Un puñado de nubes, 61

27-06-2011.

Mientras Alfonso volvía del servicio y retomaba su asiento, la cara de Indalecio mostraba, desde el otro lado de la barra, una satisfacción nunca exhibida contemplando cómo el grupo de compañeros safistas saboreaban los caracoles que con tanta presteza había preparado Amalia y que con igual prestancia les había servido. La expresión de los amigos mostraba un alborozo debido no sólo a la rememoración de sabrosas anécdotas safistas, sino, probablemente también, a la cantidad de cervezas consumidas.

De las indignadas protestas por el agravio de los autores de las Nubes y de las enmohecidos recuerdos del tiempo de la Safa, las conversaciones derivaron hacia la renacida rivalidad entre el Sevilla y el Betis por haber accedido éste a la categoría máxima. Entre chupetón de caracol y sorbo de cerveza, se hablaba de fichajes y de abandonos; más de uno se comprometió a hacer el camino del Rocío, si su equipo ganaba en la próxima temporada, si no el Campeonato al menos la Copa del Rey. Se brindó repetidas veces por el éxito de un equipo y la debacle del otro, y hasta hubo vítores a la Safa y a la Virgen del Rocío. Alguien, incluso, empezó a entonar el himno de la Safa, pero lo hizo de manera tan desafinada que el entusiasmo inicial sólo duró media docena de compases desgañitados. Finalmente, la cháchara desembocó en el inquieto mar de las dolencias y achaques, con su lote de pastillas reguladoras de la tensión, el colesterol y la densidad de la sangre; los dolores de manos, brazos, piernas y espalda provocados por las múltiples artrosis y reúmas; las hernias de un sitio u otro; abombado el cuello y adiposo el vientre; las miopías que disminuyen y las cataratas que aumentan, para terminar refiriendo las constantes peleas con la mujer por el desmesurado volumen de la tele. Sin contar los inconvenientes de la cuarteada dentadura y los apuros de las ardientes hemorroides. Y en el concurso del «Yo más que tú», como si se tratase de trofeos de batallas, a punto estuvieron algunos de desabrocharse la camisa o de bajarse los pantalones para mostrar zurcidos y remiendos, como resultado de dolorosas operaciones. Todos coincidían, sin embargo, en la alegría de los nietos y en la intranquilidad por el desempleo de los hijos. Y todos bajaban la mirada, cuando alguien aludía a la reciente desaparición de un compañero safista. Resurgían entonces animosas anécdotas en torno a su figura, impregnadas ahora de melancolía.

—Es la vida —dijo uno; y, con un toque metafísico, añadió—. Todos estamos en una sala de espera…

—Y que no sabes el día ni la hora —repuso otro, con aire evangelista—.

—Pues comamos y bebamos, que mañana moriremos —rebotó otro, alzando su copa con actitud romana—.

—Eso, eso: ¡carpe diem, carpe diem! —casi gritó Garrido Corchero, que recordaba algunos latinajos de los jesuitas—.


 

Y a punto estuvo Manolo Ballesta de entonar el Gaudeamus igitur; pero se dio cuenta a tiempo de que el iuvenes dum sumus no se ajustaba a la circunstancia.
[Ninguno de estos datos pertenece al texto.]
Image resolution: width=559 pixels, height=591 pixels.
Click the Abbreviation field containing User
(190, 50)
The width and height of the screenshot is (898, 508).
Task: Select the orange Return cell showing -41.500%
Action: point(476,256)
Aunque León, encarrilado por el entusiasmo de las citas, se levantó de su asiento y, mirando con solemnidad a Amalia, recitó aquello de:

Coged de vuestra alegre primavera
el dulce fruto, antes que el tiempo airado
cubra de nieve la hermosa cumbre.
Marchitará la rosa el viento helado,
todo lo mudará la edad ligera
por no hacer mudanza en su costumbre
.

Hubo un instante de silencio, consentido incluso por los clientes que, por un momento, dejaron de jugar al tute. Todas las miradas confluyeron en León. Fue como si una fina brisa se deslizara delicadamente por el espeso ambiente del bar La Luna.